• _Recorded information_
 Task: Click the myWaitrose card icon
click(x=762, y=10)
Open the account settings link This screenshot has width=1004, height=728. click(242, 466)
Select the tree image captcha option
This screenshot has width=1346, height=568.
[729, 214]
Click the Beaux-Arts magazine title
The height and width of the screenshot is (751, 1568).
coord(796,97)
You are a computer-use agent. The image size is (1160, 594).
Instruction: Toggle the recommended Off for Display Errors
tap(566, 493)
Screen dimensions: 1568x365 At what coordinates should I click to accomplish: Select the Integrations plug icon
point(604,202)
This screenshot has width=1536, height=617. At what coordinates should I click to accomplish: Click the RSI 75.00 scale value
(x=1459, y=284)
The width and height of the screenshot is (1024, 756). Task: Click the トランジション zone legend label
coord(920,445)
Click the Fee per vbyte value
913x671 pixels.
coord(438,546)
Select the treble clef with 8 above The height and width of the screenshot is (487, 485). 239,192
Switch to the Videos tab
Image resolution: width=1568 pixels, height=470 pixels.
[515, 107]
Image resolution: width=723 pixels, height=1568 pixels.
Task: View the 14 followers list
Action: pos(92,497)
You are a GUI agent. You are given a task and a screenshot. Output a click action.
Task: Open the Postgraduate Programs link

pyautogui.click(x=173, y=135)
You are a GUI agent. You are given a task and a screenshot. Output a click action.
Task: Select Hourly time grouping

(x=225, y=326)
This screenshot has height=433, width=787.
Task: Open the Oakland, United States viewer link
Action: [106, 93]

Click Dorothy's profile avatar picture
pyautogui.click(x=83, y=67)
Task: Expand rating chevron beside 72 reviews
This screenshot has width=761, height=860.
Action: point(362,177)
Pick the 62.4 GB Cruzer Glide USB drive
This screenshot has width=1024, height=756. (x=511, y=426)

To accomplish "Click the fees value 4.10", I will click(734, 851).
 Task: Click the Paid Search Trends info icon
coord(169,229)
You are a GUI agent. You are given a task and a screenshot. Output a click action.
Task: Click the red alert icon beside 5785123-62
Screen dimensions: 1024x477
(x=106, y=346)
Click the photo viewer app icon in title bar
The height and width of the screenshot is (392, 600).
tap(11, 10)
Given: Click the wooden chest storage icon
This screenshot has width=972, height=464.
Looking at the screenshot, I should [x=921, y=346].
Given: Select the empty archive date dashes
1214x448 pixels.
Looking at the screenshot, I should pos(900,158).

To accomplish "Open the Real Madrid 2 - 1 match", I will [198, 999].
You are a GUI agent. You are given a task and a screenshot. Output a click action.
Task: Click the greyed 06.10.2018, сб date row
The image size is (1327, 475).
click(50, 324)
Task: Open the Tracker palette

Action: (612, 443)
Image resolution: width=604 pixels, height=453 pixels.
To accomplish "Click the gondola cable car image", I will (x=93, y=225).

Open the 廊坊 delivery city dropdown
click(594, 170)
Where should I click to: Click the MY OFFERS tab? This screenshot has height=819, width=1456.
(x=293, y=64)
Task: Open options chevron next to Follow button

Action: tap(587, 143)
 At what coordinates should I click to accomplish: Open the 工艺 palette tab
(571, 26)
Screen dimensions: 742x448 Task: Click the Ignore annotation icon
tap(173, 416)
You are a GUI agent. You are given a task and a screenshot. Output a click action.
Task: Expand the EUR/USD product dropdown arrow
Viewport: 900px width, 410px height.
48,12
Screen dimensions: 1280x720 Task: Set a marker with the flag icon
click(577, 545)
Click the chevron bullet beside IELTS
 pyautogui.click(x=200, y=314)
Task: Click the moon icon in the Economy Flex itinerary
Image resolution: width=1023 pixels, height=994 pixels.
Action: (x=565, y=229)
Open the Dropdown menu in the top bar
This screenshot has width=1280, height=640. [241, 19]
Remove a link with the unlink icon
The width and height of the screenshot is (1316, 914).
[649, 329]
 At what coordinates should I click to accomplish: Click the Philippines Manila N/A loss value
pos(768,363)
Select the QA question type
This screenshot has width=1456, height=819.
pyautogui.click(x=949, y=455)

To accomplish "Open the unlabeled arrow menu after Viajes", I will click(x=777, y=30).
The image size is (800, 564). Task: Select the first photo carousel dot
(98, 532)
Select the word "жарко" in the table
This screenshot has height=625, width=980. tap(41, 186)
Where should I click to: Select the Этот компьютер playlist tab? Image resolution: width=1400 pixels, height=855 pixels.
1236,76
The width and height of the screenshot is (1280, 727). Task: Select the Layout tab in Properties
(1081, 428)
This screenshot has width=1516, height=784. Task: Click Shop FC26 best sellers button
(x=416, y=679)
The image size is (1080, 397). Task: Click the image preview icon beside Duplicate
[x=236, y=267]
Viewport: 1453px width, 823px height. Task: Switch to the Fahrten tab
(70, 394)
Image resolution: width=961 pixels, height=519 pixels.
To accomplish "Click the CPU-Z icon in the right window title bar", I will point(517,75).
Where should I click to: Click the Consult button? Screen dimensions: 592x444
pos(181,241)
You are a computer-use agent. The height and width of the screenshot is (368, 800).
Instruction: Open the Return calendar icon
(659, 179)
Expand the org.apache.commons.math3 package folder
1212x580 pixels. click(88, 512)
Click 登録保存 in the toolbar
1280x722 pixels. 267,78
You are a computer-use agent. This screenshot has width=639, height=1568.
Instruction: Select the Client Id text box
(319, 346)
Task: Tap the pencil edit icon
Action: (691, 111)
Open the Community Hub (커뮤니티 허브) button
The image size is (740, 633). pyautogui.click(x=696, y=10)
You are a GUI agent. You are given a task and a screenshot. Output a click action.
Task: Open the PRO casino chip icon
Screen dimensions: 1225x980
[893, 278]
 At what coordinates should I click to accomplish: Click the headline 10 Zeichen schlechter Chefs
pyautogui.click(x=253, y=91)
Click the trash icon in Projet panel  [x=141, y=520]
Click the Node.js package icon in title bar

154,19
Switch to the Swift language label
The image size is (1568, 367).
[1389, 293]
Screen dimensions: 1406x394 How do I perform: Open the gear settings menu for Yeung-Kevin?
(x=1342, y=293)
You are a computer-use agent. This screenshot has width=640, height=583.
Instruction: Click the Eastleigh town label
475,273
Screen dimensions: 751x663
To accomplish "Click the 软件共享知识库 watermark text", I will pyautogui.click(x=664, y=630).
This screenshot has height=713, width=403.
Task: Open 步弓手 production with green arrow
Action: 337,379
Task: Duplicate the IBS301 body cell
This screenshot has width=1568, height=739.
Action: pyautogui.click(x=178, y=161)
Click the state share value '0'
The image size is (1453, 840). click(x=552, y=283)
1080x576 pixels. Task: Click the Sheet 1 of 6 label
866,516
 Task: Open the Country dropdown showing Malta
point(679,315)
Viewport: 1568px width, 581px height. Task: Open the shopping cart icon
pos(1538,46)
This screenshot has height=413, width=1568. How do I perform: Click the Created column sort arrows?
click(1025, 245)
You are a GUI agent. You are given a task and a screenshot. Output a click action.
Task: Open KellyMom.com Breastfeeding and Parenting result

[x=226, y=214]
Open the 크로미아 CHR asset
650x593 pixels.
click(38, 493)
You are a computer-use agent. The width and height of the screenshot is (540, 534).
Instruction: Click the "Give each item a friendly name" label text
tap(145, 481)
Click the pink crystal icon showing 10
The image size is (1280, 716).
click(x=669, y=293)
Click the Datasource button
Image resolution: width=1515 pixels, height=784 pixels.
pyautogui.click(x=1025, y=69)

• _Instructions to follow_
The answer should be a number alone: the count of lines in the records that hold the word "date".

• _Answer to this problem_
2